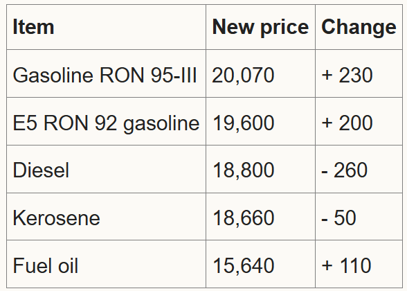Select the Gasoline RON 95-III cell

[x=105, y=75]
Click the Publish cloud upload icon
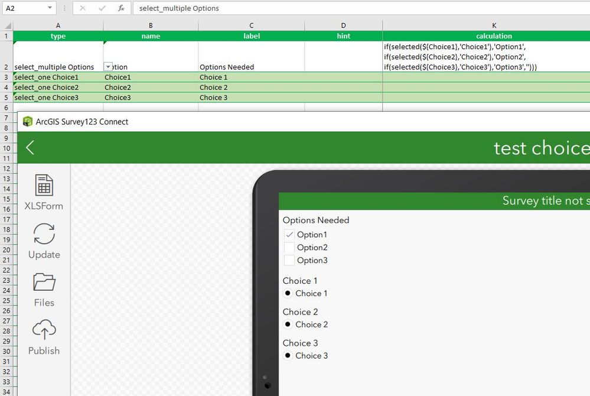590x396 pixels. pos(44,329)
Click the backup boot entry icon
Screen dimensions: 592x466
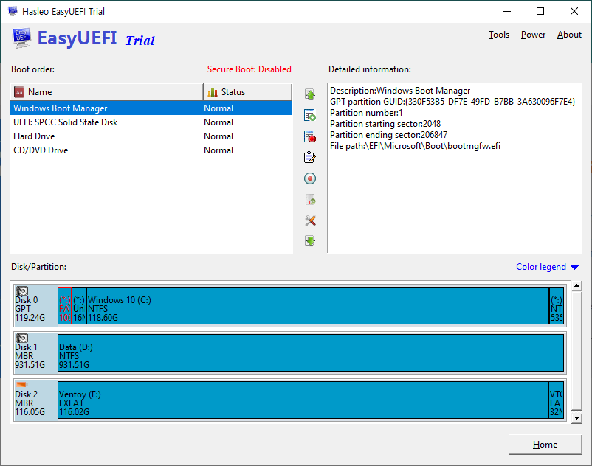tap(310, 200)
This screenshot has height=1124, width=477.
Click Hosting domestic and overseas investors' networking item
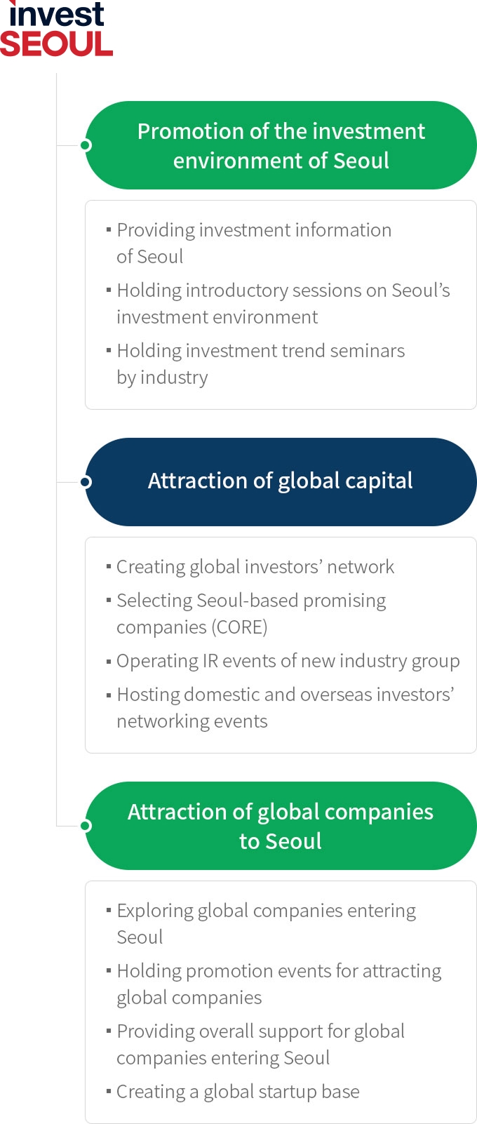click(x=281, y=708)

========================================================================

TASK BRIEF:
Your answer must be an exact copy of the lines from the line with "Click Hosting domestic" to the final line of the data, both ends included, and no pictures.

SOLUTION TO THIS PROBLEM:
Click Hosting domestic and overseas investors' networking item
click(x=281, y=708)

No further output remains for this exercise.